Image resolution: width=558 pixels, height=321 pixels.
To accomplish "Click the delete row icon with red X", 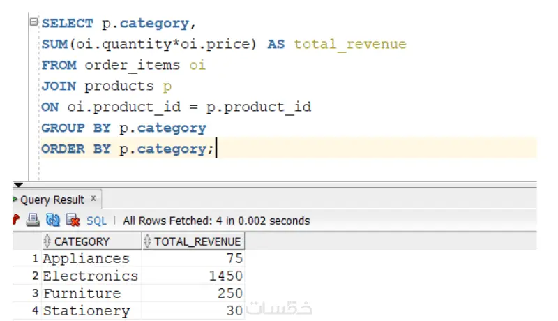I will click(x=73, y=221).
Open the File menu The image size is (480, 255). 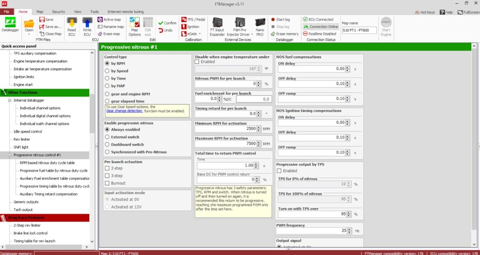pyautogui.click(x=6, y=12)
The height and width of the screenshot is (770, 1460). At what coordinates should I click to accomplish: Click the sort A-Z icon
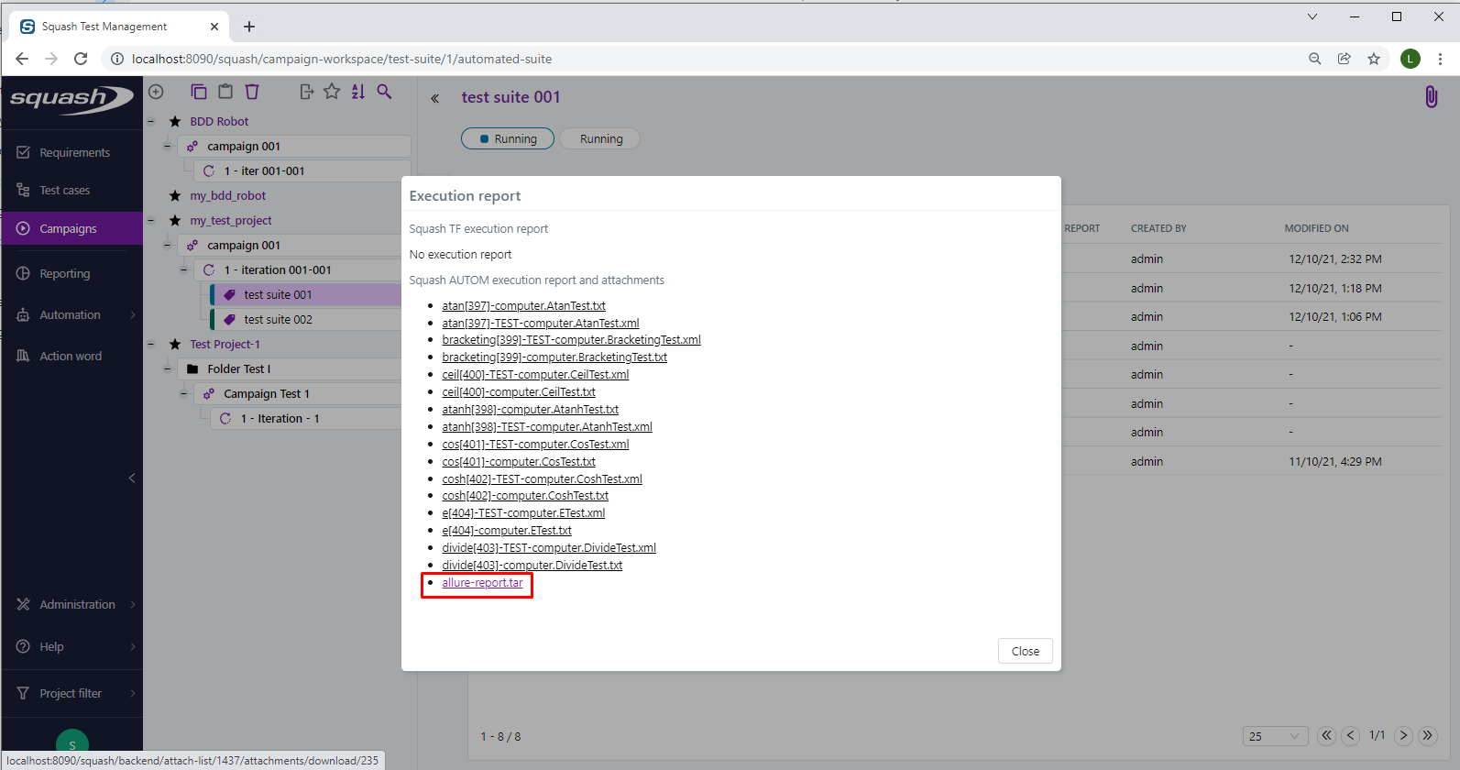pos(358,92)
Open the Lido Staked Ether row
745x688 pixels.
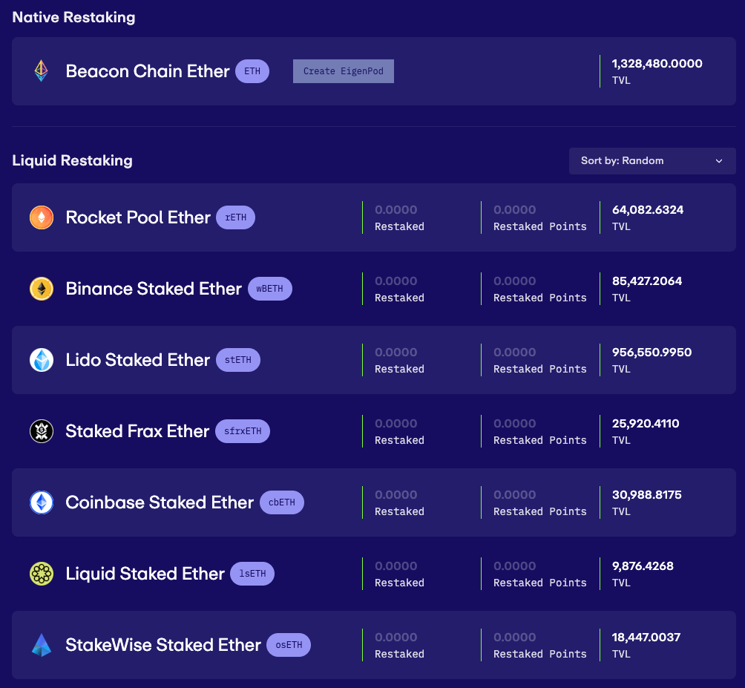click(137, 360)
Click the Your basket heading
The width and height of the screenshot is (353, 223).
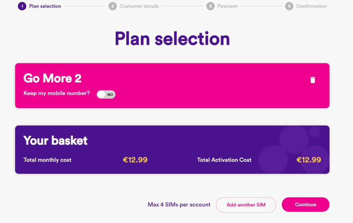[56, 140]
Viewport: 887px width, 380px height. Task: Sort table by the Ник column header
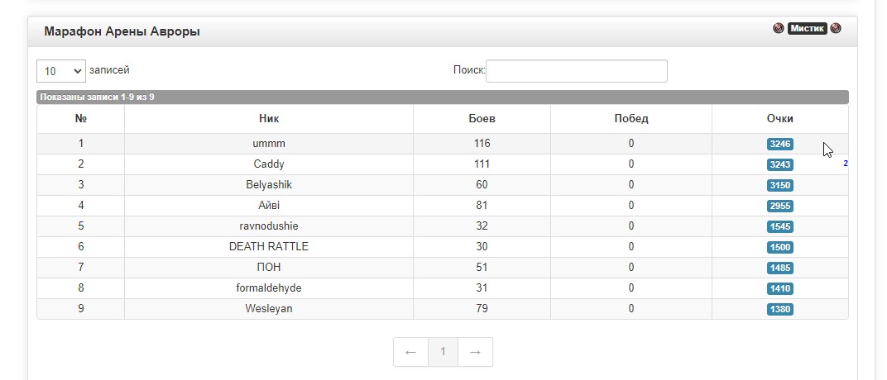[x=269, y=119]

Task: Starting at the line that contains "745x688 pixels.", reproduce exactly and only the lines through the end of the entries above, with the pictures excluded.

Answer box:
745x688 pixels.
click(137, 360)
Click the Your basket heading
The width and height of the screenshot is (353, 223).
[56, 140]
Viewport: 887px width, 380px height. Task: Sort table by the Ник column header
[x=269, y=119]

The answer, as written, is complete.